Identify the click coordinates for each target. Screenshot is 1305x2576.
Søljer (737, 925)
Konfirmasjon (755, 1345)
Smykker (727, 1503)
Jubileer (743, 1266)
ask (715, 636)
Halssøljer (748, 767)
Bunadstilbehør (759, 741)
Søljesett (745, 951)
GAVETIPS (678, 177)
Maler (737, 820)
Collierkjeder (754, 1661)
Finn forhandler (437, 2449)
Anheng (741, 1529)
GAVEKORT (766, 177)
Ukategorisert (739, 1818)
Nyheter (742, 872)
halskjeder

■ ■ ■ ■

Work request
Whatever the entries above contain, reproduce all of them exactly.

Completed exercise
Identify the click coordinates for each target. Screenshot is 1305x2576.
Søljer (737, 925)
Konfirmasjon (755, 1345)
Smykker (727, 1503)
Jubileer (743, 1266)
ask (715, 636)
Halssøljer (748, 767)
Bunadstilbehør (759, 741)
Søljesett (745, 951)
GAVETIPS (678, 177)
Maler (737, 820)
Collierkjeder (754, 1661)
Finn forhandler (437, 2449)
Anheng (741, 1529)
GAVEKORT (766, 177)
Ukategorisert (739, 1818)
Nyheter (742, 872)
halskjeder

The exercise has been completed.